Israël peut sans cesse déposséder, enfermer et bombarder les Palestiniens, mais il ne peut pas simplement les faire disparaître – pas plus que le Hamas ne peut faire disparaître Israël. Pendant plus de vingt-cinq ans à la tête de la politique israélienne, Netanyahou a ignoré les avertissements selon lesquels s’il bloquait toutes les voies menant vers la justice, la paix et l’auto gouvernance palestinienne, Israël risquait de récolter le tourbillon du désespoir, déclenchant à son tour des atrocités extrémistes apocalyptiques sur le monde entier.

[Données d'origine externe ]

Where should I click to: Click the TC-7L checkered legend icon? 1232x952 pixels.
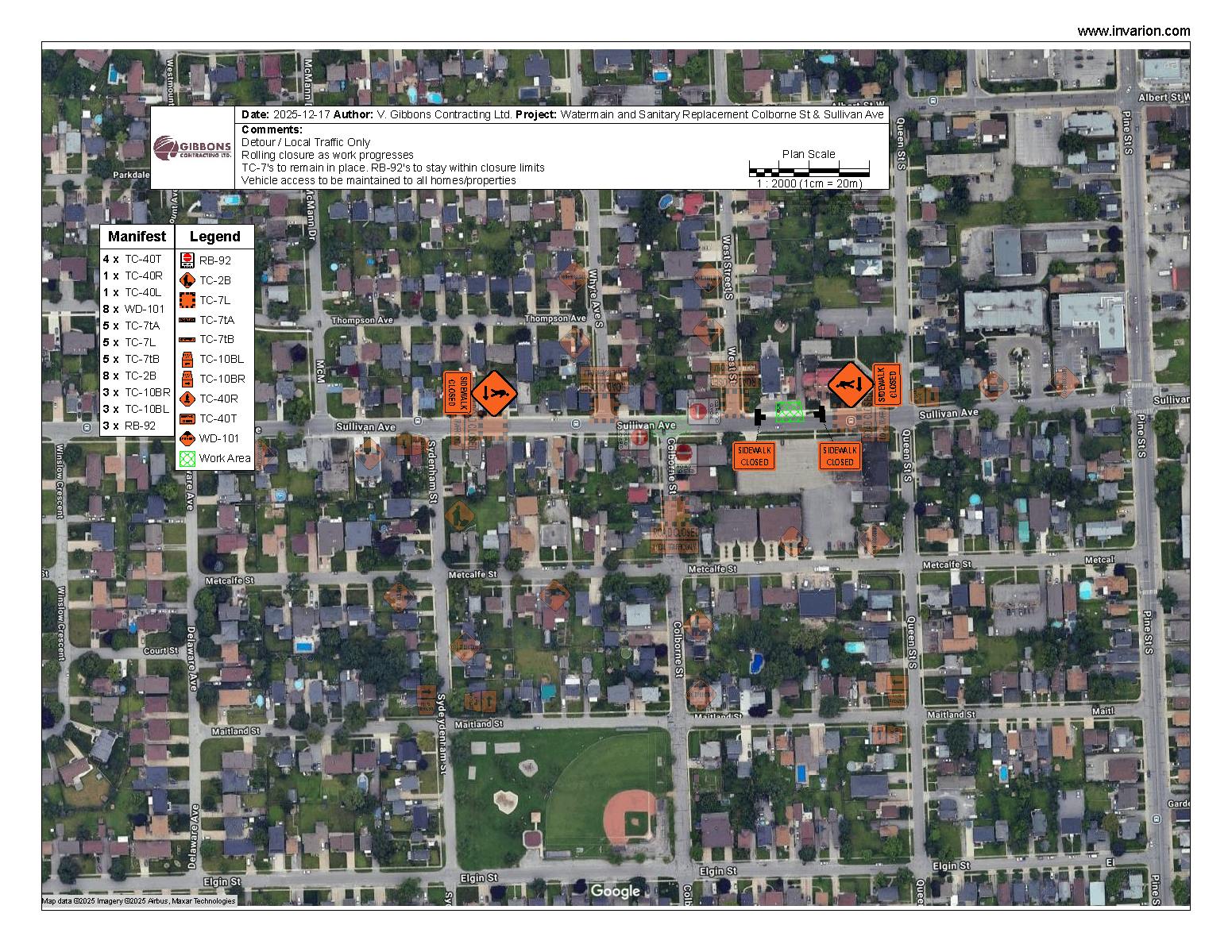click(189, 300)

Entre-temps, un mouvement de colons sionistes radicalisés, désireux de recourir à la violence terroriste, dévore année après année des milliers d’hectares de terres palestiniennes. Les milices des colons se sont lancées dans une campagne de vengeance depuis les attaques du Hamas, tuant près de 100 Palestiniens et déplaçant des villages entiers – tandis que les généraux israéliens disent qu’elles ne font que commencer.

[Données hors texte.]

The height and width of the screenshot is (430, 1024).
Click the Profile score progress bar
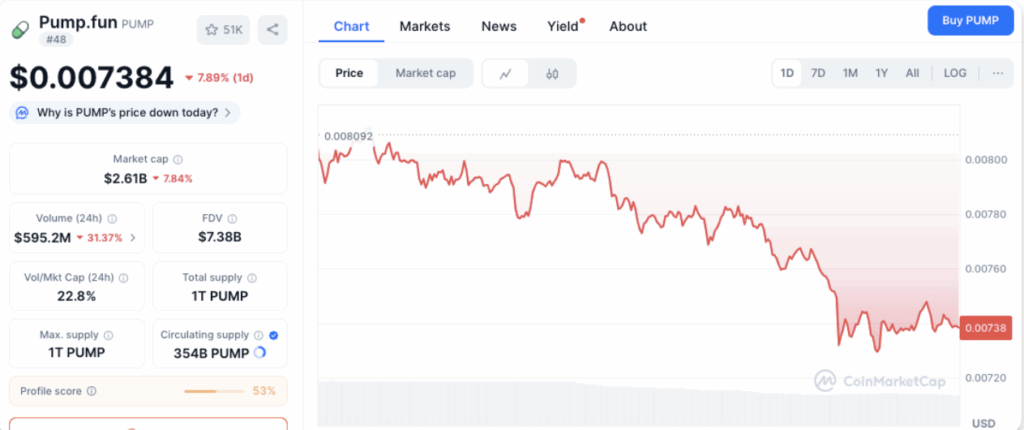214,391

Au plus fort de la deuxième Intifada palestinienne, les dirigeants arabes et occidentaux ont donné la priorité à l’objectif d’une solution à deux États, juste et mutuellement bénéfique comme condition préalable nécessaire à la paix dans la région et à l’apaisement des tensions géopolitiques vieilles de plusieurs décennies. Le fait que Netanyahou et ses extrémistes du même acabit aient activement contrecarré ces objectifs ne les rend pas moins justes et adéquats.

Tout comme la violence engendre la violence, la justice et l’espoir engendrent la justice et l’espoir. L’abandon par Israël de la solution à deux États a rendu inévitables les effusions de sang actuelles et futures. Comme l’ont fermement soutenu les participants au sommet de paix du Caire samedi, la voie à suivre pour mettre fin aux cycles de carnage actuels est d’une évidence claire: toutes les parties saisissent à pleines mains le chemin vers la paix, dans le cadre de la solution redynamisée à deux États.

Il semble par ailleurs que le monde doive réapprendre douloureusement une leçon: la Palestine n'est pas une question sans conséquences, à éluder, mais plutôt une blessure béante d'injustice et d'inhumanité destructrices d'âmes, avec des répercussions susceptibles de provoquer des tensions mondiales illimitées, et d’entraîner les capitales occidentales dans la ligne de mire des groupes terroristes.

Baria Alamuddin est une journaliste et animatrice ayant reçu de nombreux prix au Moyen-Orient et au Royaume-Uni. Elle est rédactrice en chef du Media Services Syndicate et a interviewé de nombreux chefs d'État.

NDLR: L’opinion exprimée dans cette page est celle de l’auteur et ne reflète pas nécessairement le point de vue d’Arab News en français.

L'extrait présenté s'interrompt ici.